El tránsito resulta aún más llamativo si se recuerda que, no hace tanto, Minaj apoyó abiertamente a Bernie Sanders cuando este competía en las primarias demócratas. Entonces encarnaba una sensibilidad progresista, alineada con la crítica al establishment y con una izquierda populista que también se presentaba como antisistema. Hoy, esa pulsión antisistema parece haberse desplazado sin escalas al otro extremo del espectro.

Los extremos, una vez más, se tocan. Y más aún cuando quien los recorre es una figura excéntrica, hiperbólica, acostumbrada a vivir en la amplificación constante del conflicto. Minaj no ha cambiado tanto de piel como de enemigo. Donde antes señalaba al capitalismo corporativo o a la hipocresía liberal, ahora dispara contra el feminismo institucional, los derechos trans o lo que percibe como una humillación cultural de la fe cristiana. El método es el mismo: confrontación, exageración, espectáculo. Solo ha cambiado el público que aplaude.

Con el apoyo de la Casa Blanca

La propia artista explicó su punto de inflexión: “Simplemente me cansé de que me empujaran… me di cuenta de que tengo algo dentro de mí que es más fuerte que lo que hay afuera”. Y remató con una declaración de ruptura definitiva: “Ya no me importa lo que piensen estas personas. No voy a dar marcha atrás nunca más”.

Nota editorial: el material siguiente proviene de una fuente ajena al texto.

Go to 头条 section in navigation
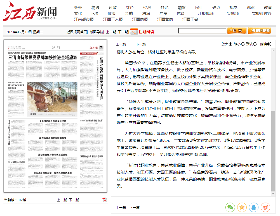The image size is (280, 216). point(78,8)
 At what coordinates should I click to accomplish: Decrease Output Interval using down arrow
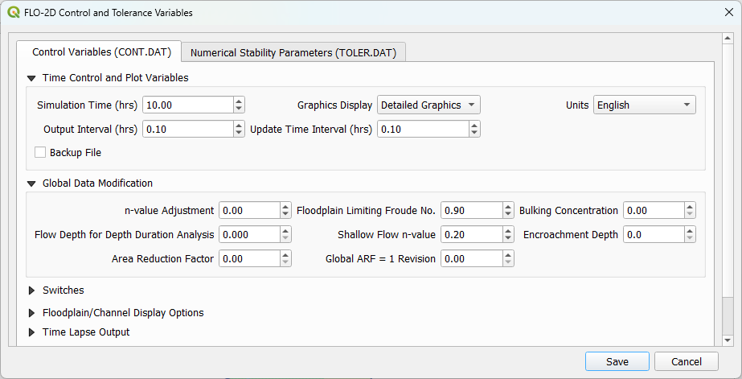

El cierre de la escena fue casi litúrgico. Erika Kirk proclamó su amor por Minaj. El público celebró su testimonio. Y la Casa Blanca, horas después, amplificó el mensaje desde sus redes oficiales, subrayando las palabras de la cantante sobre un presidente que, según ella, ha dado “esperanza para vencer a los malos con la cabeza alta y la integridad intacta”. La estrella pop ya no era solo una aliada ocasional, sino una pieza útil del engranaje simbólico del movimiento.

El episodio de AmericaFest no es un rayo en cielo despejado. En las últimas semanas, Minaj ha intensificado su ofensiva contra Gavin Newsom, a quien ha dado por políticamente acabado tras sus declaraciones en favor de los menores trans. Lo ha hecho con el tono burlón y cruel que domina su presencia en redes, combinando memes, insultos y una teatralidad casi infantil.

Paralelamente, en noviembre confirmaba su colaboración con el embajador estadounidense ante la ONU durante la administración Trump, en el marco de una campaña para denunciar la supuesta persecución de cristianos en Nigeria. Un asunto complejo y controvertido que Minaj ha asumido como causa personal, alineándose sin matices con el relato del trumpismo religioso, pese a las objeciones del propio Gobierno nigeriano.

Nada de esto garantiza que Nicki Minaj sea, en sentido estricto, “una de los suyos” para la tribu MAGA. Pero tampoco lo necesita. En la política-espectáculo contemporánea basta con la imagen, el gesto, el ruido. Y en eso, Nicki Minaj siempre ha sido una profesional.